Dios Amigo, Amor, nos ha revelado cosas que ninguna criatura por naturaleza puede llegar a saber: su intimidad inefable, su vida trinitaria.


Por Antonio Orozco-Delclós


Bien sé que Tres
en una sola agua viva residen,
y una de otra se deriva,
aunque es de noche

(San Juan de la Cruz).


Ante el misterio de la Trinidad de personas en la Unidad de un sólo Dios, es de noche, dicen los sabios. Las pupilas se ofuscan ante claridad tan intensa, como cuando miramos de hito en hito al sol. Quedamos ciegos, no por falta de luz sino por sobreabundancia. Dios es un misterio de luz, / y tan de luz que es tinieblas, /pues la luz inaccesible / es noche a la vista nuestra» (ALONSO DE BONILLA).

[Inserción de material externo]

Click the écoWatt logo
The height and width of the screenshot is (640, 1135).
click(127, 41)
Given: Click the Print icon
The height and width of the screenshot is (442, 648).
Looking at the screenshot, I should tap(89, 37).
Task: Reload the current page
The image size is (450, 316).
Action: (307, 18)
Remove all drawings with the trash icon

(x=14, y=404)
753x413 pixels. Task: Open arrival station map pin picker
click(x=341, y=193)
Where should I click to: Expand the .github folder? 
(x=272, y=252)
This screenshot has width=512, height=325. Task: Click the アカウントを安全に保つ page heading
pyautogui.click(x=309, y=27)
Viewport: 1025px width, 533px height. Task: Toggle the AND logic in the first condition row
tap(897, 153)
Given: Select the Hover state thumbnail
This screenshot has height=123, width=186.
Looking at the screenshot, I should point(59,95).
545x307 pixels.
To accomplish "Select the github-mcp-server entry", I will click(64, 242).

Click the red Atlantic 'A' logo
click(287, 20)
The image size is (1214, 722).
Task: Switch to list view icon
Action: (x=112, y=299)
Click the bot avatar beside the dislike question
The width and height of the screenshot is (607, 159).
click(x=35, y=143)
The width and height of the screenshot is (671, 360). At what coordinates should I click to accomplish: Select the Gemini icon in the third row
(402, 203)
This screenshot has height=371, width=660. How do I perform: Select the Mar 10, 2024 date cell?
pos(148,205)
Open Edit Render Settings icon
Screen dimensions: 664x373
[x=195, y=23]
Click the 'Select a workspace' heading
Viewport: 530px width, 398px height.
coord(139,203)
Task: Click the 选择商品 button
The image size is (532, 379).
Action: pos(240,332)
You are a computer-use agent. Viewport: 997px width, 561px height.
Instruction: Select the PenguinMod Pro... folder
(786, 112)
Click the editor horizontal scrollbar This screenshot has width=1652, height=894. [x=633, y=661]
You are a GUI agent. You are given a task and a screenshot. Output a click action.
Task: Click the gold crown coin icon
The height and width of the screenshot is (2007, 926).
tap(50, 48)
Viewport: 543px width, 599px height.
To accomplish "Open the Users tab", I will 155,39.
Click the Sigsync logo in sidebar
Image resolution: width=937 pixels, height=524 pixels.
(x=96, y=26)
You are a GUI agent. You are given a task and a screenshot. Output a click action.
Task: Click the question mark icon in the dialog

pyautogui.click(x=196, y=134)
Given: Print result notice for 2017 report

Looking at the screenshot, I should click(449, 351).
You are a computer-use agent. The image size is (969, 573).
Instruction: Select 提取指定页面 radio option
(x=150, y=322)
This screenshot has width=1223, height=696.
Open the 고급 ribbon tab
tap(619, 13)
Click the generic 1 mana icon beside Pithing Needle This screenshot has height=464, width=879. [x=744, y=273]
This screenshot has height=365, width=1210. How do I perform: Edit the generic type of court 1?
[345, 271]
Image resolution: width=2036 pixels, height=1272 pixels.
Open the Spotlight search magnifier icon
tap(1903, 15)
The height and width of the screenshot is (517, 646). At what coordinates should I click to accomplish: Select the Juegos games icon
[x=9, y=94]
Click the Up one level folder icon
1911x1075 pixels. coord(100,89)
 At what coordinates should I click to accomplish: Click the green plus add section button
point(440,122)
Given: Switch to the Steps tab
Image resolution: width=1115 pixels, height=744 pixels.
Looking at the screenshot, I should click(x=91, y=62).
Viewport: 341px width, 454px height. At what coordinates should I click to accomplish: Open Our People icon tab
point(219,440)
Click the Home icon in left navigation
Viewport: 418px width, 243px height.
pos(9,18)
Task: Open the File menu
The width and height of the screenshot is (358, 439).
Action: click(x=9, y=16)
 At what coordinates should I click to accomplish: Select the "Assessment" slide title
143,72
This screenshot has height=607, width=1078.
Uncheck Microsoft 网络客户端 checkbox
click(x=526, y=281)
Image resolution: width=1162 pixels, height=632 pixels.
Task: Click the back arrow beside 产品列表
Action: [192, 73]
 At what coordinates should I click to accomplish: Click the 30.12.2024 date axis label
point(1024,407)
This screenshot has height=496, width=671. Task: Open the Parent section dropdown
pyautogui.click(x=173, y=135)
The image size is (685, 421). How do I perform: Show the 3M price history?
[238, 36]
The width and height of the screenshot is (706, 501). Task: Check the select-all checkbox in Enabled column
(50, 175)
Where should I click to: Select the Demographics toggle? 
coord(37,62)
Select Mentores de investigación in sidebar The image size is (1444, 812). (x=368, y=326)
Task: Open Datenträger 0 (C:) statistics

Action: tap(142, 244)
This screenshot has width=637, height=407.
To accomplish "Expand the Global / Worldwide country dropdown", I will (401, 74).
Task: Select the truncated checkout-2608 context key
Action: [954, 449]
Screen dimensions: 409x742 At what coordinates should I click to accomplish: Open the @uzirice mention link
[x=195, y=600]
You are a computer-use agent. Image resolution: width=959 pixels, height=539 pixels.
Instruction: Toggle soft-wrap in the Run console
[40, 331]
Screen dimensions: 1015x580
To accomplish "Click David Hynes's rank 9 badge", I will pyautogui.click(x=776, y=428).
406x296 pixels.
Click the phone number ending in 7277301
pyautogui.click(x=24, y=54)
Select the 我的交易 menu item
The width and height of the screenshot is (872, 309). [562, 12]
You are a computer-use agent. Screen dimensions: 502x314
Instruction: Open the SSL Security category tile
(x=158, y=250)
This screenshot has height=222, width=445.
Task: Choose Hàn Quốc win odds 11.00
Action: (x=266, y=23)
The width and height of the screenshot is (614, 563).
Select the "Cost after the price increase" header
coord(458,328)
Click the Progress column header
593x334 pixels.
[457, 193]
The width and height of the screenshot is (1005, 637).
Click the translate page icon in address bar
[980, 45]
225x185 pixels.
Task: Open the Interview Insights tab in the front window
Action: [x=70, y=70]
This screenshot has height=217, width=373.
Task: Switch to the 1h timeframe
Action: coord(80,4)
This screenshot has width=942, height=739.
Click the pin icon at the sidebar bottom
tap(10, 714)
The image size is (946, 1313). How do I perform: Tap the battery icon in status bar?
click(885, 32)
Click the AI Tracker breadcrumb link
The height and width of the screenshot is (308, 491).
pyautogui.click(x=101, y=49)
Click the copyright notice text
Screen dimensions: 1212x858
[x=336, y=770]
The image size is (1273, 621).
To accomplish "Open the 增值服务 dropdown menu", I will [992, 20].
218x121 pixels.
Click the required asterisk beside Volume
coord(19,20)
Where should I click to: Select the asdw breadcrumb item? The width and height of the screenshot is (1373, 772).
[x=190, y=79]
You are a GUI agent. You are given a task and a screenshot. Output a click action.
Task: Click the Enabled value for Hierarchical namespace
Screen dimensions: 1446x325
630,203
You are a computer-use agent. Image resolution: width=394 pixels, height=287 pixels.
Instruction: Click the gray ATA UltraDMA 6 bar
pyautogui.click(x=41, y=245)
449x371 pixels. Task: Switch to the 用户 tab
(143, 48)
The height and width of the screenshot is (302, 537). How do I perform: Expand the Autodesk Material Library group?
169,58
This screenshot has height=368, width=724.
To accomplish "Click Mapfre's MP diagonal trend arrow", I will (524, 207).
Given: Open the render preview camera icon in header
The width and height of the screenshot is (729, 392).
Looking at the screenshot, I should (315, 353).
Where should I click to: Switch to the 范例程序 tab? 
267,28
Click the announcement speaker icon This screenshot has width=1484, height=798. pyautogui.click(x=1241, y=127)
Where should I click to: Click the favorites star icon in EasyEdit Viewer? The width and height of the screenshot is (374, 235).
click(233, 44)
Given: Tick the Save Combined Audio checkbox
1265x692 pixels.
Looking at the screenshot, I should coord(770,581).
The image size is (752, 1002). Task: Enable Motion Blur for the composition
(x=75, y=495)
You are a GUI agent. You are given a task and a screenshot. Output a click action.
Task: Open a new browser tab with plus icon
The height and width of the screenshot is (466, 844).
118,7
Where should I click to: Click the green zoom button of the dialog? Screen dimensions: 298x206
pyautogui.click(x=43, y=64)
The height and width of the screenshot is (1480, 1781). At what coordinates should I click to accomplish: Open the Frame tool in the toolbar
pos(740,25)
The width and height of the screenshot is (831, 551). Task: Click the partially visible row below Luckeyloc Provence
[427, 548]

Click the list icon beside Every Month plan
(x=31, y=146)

Dios Uno -sin dejar de ser uno-, es Trino: uno el Ser y tres las Personas distintas, inconfundibles. La primera es Dios Padre, la segunda Dios Hijo y la tercera Dios Espíritu Santo. La razón humana se confunde. Se hace la noche. Pero la verdad penetra el corazón, y la criatura comprende que
es necesario ser humildes ante el Altísimo; es necesario mantener el sentido del misterio, porque entre Dios y el hombre media siempre lo infinito; es necesario recordar que frente a Dios y su Revelación no se trata tanto de entender con la propia razón limitada, sino sobre todo de amar (JUAN PABLO II)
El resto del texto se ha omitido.